This morning the ILSI-BioMed Week 2010 has finally been launched, with 7,000 anticipated participants that will take part in lectures and meetings with the experts and seniors of the bio-pharma and medical equipment industry in Israel and abroad.
Following the opening words of the event’s organizers, ILSI and Kenes, the president of Israel Shimon Peres came up to the stage and surveyed the future of Israel, which will be based on advanced technologies and serve as an example to the entire world. In his own words, “Israel should become an international lab.” Amen to that.
Neither did the following opening keynote lecture disappoint. Sanofi-Aventis, the multinational pharmaceutical company and the world’s fourth-largest by prescription sales, has presented its new view of developing new products. The lecturer divided the pharmaceutical market into two distinct sections: the small biotechnology companies, and the large business companies. The first kind is usually headed by innovative and creative scientists whose expertise is thinking outside the box. They have good ideas, but they lack the experience needed to break through in the market. That’s what the big pharma companies do exceptionally well: they have all the experience and knowledge needed to succeed in the market, but they lack the ground-breaking minds that can be found in the smaller companies.
The solution, according to Sanofi-Aventis, lies in collaboration. Well, that didn’t require a genius to figure out. Then again, such a collaboration is not easily brought about. On the one hand, the employees of the large companies view themselves as superior to those from the smaller companies. On the other hand, the scientists in the small companies treat their projects as their own personal babies, and refuse to accept criticism and ideas for change. All the same, Sanofi-Aventis is determined to bring about fruitful collaborations between the Davids and the Goliaths of the world. To that purpose, they have cut down their portfolio by 40%, and rewired all the human resources and money that became available into new projects, with a core of efficient and competent employees who collaborate with a variety of other companies.

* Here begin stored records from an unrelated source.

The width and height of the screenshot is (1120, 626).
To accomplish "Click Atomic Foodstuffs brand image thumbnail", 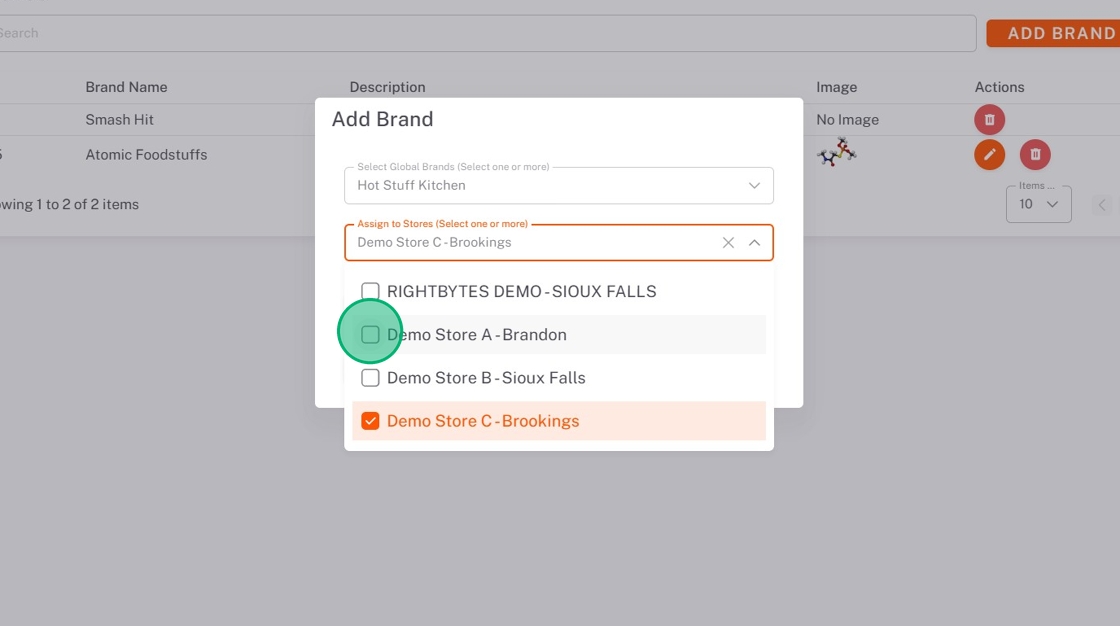I will tap(836, 153).
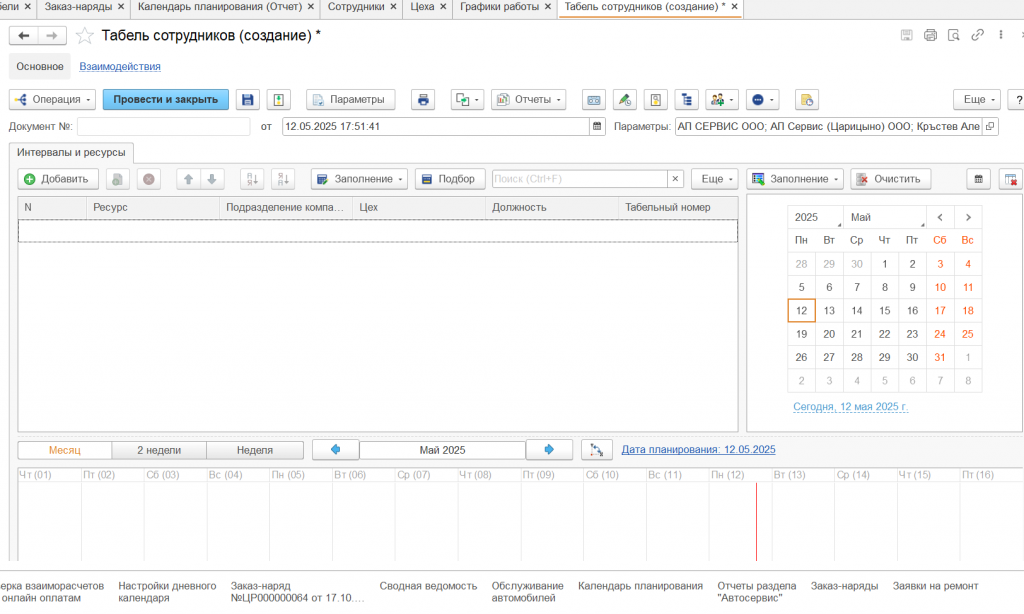This screenshot has width=1024, height=614.
Task: Open the Взаимодействия section
Action: pyautogui.click(x=120, y=67)
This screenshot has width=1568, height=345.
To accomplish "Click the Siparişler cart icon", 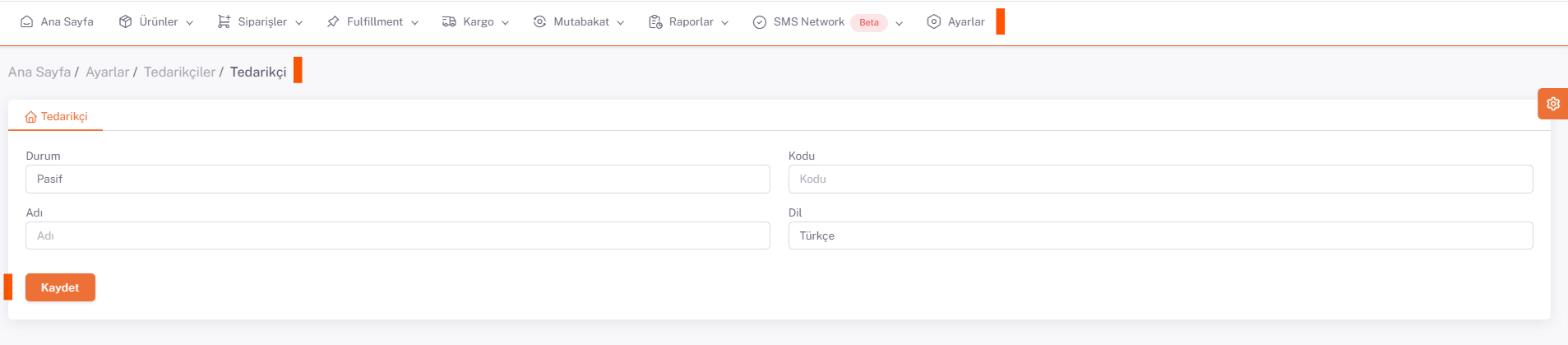I will [224, 22].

The end result: since 2010, sixty percent of the compounds in Sanofi-Aventis’ portfolio are developed via collaborations. Such collaborations can also promote projects that integrate knowledge and expertise from different fields, such as glucose sensors connected directly to an insulin pump, or robotic hands that connect to the nervous system.
Let us all hope that this trend – collaboration in place of a take-over – will become more common, and will bring about the development of novel technologies and products more efficiently and in a shorter amount of time.